To implement the paddles for the pong game, we use two voltage divider circuits with a potentiometer. The output voltage of the voltage divider would vary depending on the resistance value of the potentiometers. We used potentiometers provided on the large prototyping board in the lab; a 10k and 1k potentiometer. The two voltage dividers were designed appropriately to output a voltage range of 0V-3V. The first voltage divider was a 6.6k resistor in series with the 10K potentiometer. At maximum resistance of the potentiometer, the output voltage is 3V, and at zero resistance, the output is 0V. The other voltage divider works identically, using a .66K resistor and a 1K potentiometer. The outputs of these were then inputted into the Analog Port for Analog-to-Digital conversion. These voltages were then used to control the positions of the paddles. In software, the Analog Port is programmed to quickly switch between the two inputs from voltage divider to continually refresh the paddle position desired by each user.

Next, two 8-bit Digital-to-Analog Converters (DAC’s) are used.
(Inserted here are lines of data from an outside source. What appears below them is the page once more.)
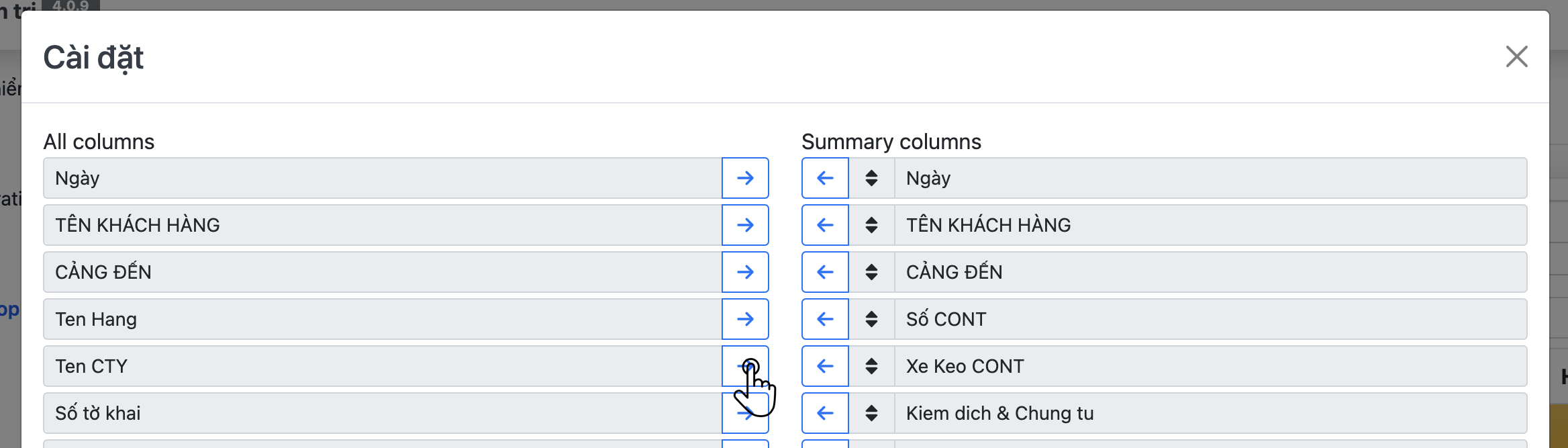Click reorder handle for summary CẢNG ĐẾN
The height and width of the screenshot is (448, 1568).
pos(871,272)
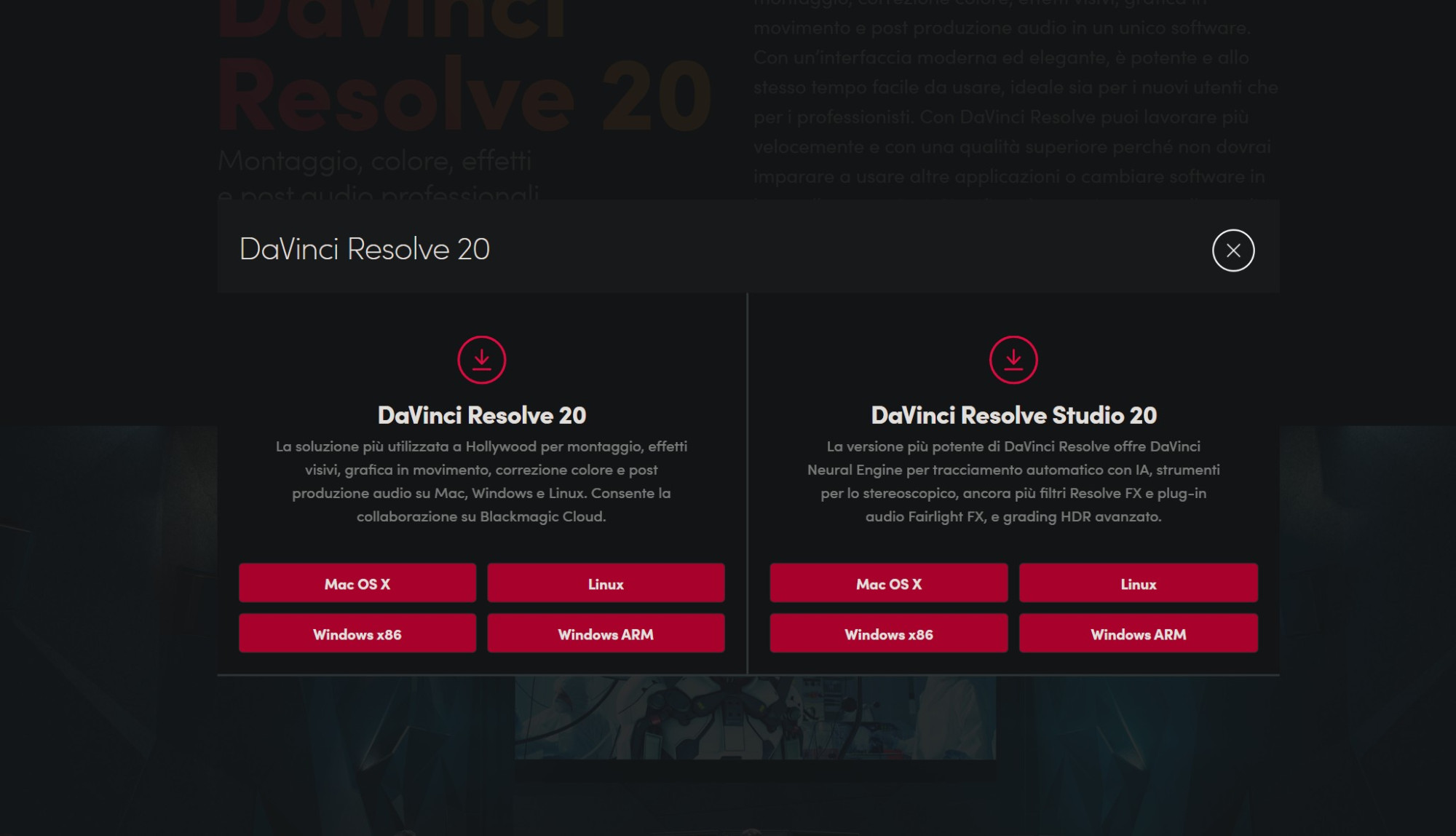Click the dialog header title DaVinci Resolve 20
This screenshot has width=1456, height=836.
pyautogui.click(x=364, y=249)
These DAC’s were created using an R-2R ladder based on 10k resistors. The purpose of these DAC’s was to convert the binary outputs from Ports C and D into an analog signal. These analog signals would then be inputs to the oscilloscope channels. Even though 8 bits are outputted by the ports, the least significant bit was not used in the D-A conversion. This is because the effect of the LSB in the final analog conversion would be negligible due to the known tolerance of the resistors

The buttons and LED’s that we needed were already provided on the STK200 evaluation board. Using jumpers on the board, PORT B could be hardwired to control the LED’s. We only want to use Port B bits 0,1,2,5,6,7 to output to control LED’s 0,1,2,5,6,7. Thus, jumpers for bits 3 and 4 are simply disconnected. When then desired to use Port B bits 3 and 4 to receive inputs from Buttons 3 and 4. Port D is usually hardwired to interact with these buttons via jumpers. We simply wired the appropriate buttons to the Port B pins.